* [What you will do]:
[1] Can you rewrite the paragraph in the deadlock discussion that begins "Found the culprit" more briefly while keeping its main facts?
[2] In the deadlock discussion, could you extract the part that opens with the words containing "Found the culprit: Uncheck" and closes with "English locale around."?

Found the culprit: Uncheck the option "Translate application and folder names in Deskbar and Tracker" in the Locale preferences and these issues disappear. Note, you don't even have to set a second language, it also happens when there's only the English locale around.

comment:4 by stippi, 8 years ago

Here is my analysis of the problem. I was observing the same behavior and searched Trac if this was already reported.

What happens is that StyledEdit has two threads threads running at the point of the dead-lock, the file panel thread and it's BApplication thread. During initializaton, the file panel thread wants to translate some system file name. As can be seen in the stack trace, MutableLocalRoster calls MakeSureItsLoaded() which in turn looks up an image symbol. At this point, it has already grabbed the default locale roster lock. Concurrently, the app is trying to load the text file. In StyledEdit, this works via translators. As can be seen in the stack trace, the BTranslationRoster is loading Translator add-ons. At some point, it also deals with image and add-on functions (load_add_on()). Presumably, it has at that point grabbed some lock, which the file panel thread also wants to grab in the get_image() function. So this is a classic dead-lock situation because of reversed locking order. One thread first grabs the locale roster lock, then tries to grab an image related lock. The other thread first grabs the image related lock, then tries to grab the locale roster lock. Each thread is waiting for the other one to release the respective lock.

I am just writing this down, since I don't know when I will have time to look into it more. But the solution seems to be to either not hold the locale roster lock when loading locale add-ons, or to make sure the locking order is always the same.

comment:5 by stippi, 8 years ago

One possible solution could be to export the runtime loader global locking functions in runtime_loader_private.h and make sure that the runtime loader lock is already locked before acquiring the default locale roster lock whenever it would deal with add-on and image functionality while holding it.

in reply to:  5 ; comment:6 by bonefish, 8 years ago

Component: Kits/Locale KitSystem/runtime_loader
Owner: changed from pulkomandy to bonefish

Replying to stippi:

One possible solution could be to export the runtime loader global locking functions in runtime_loader_private.h and make sure that the runtime loader lock is already locked before acquiring the default locale roster lock whenever it would deal with add-on and image functionality while holding it.

* [Recorded information]:
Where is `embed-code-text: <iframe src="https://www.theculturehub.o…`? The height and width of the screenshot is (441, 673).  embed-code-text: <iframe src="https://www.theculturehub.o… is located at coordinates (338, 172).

* [Answers provided]:
[1] Unchecking "Translate application and folder names in Deskbar and Tracker" in the Locale preferences makes these issues disappear. No second language needs to be set, since the problem also occurs with only the English locale present.

[2]
Found the culprit: Uncheck the option "Translate application and folder names in Deskbar and Tracker" in the Locale preferences and these issues disappear. Note, you don't even have to set a second language, it also happens when there's only the English locale around.